Transition to adulthood may be a period of vulnerability for health for individuals with intellectual disabilities. No large-scale studies have compared the health of individuals with and without intellectual disabilities undergoing transition. The aims of this study were (1) to compare health during transition for individuals with and without intellectual disabilities across a whole country population and (2) to establish whether transition is associated with health in the population with intellectual disabilities.Data were drawn from Scotland's Census, 2011. Frequency data were calculated for young people with and without intellectual disabilities.
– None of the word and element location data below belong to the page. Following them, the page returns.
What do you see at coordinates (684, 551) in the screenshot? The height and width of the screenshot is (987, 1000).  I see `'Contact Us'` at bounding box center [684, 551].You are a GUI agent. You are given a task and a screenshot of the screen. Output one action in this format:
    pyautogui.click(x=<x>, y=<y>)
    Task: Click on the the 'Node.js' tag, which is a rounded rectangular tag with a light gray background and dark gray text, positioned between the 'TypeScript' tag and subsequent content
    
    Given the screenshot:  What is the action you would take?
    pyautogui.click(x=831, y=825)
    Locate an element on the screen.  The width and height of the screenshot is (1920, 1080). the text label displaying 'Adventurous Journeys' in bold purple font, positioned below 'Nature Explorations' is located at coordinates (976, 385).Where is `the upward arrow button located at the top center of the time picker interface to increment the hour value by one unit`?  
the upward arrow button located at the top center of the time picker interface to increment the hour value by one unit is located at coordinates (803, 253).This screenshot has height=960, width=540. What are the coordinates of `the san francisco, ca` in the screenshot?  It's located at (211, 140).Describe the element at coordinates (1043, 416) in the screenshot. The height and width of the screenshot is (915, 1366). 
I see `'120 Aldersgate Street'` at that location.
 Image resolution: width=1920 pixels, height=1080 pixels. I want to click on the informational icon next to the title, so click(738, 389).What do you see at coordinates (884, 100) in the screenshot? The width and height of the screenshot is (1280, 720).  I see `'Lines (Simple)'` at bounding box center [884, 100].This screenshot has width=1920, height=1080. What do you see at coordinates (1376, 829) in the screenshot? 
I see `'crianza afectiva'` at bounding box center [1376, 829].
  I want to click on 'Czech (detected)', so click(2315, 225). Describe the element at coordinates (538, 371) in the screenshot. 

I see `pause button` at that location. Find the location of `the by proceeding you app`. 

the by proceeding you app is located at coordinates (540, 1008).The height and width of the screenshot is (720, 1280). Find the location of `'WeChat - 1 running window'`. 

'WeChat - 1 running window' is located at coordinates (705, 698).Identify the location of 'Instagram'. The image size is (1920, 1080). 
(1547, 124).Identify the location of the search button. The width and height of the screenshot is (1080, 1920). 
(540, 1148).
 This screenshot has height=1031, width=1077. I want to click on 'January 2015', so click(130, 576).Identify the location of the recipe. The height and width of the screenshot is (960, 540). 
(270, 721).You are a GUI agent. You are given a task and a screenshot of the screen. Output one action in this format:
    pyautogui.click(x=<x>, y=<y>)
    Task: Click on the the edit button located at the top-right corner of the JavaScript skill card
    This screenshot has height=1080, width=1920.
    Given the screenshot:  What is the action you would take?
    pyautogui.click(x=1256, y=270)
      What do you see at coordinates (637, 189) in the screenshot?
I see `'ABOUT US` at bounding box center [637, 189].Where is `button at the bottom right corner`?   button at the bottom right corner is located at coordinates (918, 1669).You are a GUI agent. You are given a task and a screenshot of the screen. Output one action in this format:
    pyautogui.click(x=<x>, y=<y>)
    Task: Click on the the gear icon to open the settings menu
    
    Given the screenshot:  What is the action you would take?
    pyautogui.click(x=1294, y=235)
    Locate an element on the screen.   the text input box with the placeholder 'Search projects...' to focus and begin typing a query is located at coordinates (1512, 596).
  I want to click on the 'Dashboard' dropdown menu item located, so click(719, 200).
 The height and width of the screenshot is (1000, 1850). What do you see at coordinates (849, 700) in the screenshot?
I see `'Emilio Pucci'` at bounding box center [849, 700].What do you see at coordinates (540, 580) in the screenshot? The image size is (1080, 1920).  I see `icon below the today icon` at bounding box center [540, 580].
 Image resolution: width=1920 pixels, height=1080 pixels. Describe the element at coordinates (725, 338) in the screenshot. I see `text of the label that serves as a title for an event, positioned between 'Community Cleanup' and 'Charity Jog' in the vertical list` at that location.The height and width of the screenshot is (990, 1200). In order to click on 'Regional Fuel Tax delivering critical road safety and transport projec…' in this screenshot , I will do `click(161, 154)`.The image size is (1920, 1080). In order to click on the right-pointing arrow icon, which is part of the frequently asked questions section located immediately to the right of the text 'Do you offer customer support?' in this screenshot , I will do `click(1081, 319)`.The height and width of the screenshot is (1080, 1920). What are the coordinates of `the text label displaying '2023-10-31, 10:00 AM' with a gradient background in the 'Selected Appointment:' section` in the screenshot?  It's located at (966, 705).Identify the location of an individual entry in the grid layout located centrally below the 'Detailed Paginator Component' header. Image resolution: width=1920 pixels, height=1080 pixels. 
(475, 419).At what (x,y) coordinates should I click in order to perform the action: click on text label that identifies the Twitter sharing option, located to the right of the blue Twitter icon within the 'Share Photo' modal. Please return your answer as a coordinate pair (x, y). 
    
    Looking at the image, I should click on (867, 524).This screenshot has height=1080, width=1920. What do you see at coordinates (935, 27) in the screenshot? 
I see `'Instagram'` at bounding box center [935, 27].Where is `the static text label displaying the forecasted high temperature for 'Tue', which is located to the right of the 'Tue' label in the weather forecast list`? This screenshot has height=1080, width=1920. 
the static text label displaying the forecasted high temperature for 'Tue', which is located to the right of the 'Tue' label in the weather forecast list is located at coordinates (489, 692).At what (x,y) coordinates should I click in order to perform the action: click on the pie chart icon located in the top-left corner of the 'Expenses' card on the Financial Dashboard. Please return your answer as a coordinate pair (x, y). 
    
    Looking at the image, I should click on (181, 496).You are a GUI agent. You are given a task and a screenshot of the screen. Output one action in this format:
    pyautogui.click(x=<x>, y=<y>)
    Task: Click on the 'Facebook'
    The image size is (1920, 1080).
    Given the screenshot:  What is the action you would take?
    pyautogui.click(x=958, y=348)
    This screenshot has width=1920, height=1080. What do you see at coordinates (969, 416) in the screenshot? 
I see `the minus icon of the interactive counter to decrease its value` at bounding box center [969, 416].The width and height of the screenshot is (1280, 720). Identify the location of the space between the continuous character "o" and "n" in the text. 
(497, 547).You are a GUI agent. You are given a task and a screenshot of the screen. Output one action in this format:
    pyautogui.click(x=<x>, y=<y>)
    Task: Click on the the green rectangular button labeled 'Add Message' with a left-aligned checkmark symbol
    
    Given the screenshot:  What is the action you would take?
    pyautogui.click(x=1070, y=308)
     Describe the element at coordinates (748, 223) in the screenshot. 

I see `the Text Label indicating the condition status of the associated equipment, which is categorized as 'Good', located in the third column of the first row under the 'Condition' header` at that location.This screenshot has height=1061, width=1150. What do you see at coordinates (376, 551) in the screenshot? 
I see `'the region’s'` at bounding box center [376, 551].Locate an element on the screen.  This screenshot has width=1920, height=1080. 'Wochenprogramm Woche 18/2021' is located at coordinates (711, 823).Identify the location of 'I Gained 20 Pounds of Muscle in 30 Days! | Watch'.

Logistic regressions were used to determine the extent to which intellectual disabilities account for seven health outcomes (general health, mental health, physical disabilities, hearing impairment, visual impairment, long-term illness and day-to-day activity limitations), adjusted for age and gender. Within the intellectual disabilities population, logistic regressions were then used to determine whether age group (13-18 or 19-24 years) is associated with the seven health outcomes, adjusted by gender.A total of 5556/815 889 young people aged 13-24 years had intellectual disabilities. Those with intellectual disabilities were 9.6-125.0 times more likely to have poor health on the seven outcomes. Within the population with intellectual disabilities, the 19- to 24-year-olds with intellectual disabilities were more likely to have mental health problems than the 13- to 18-year-olds, but did not have poorer health on the other outcomes. The difference between age groups for mental health problems was greater for young people who did not have intellectual disabilities, but their overall level of mental health problems was substantially lower than for the young people with intellectual disabilities.This largest-to-date study quantifies the extent of the substantial health disparities experienced by young people with intellectual disabilities compared with people without intellectual disabilities. The young population with intellectual disabilities have substantial health problems; therefore, transition between child and adult services must be carefully planned in order to ensure that existing health conditions are managed and emerging problems minimised.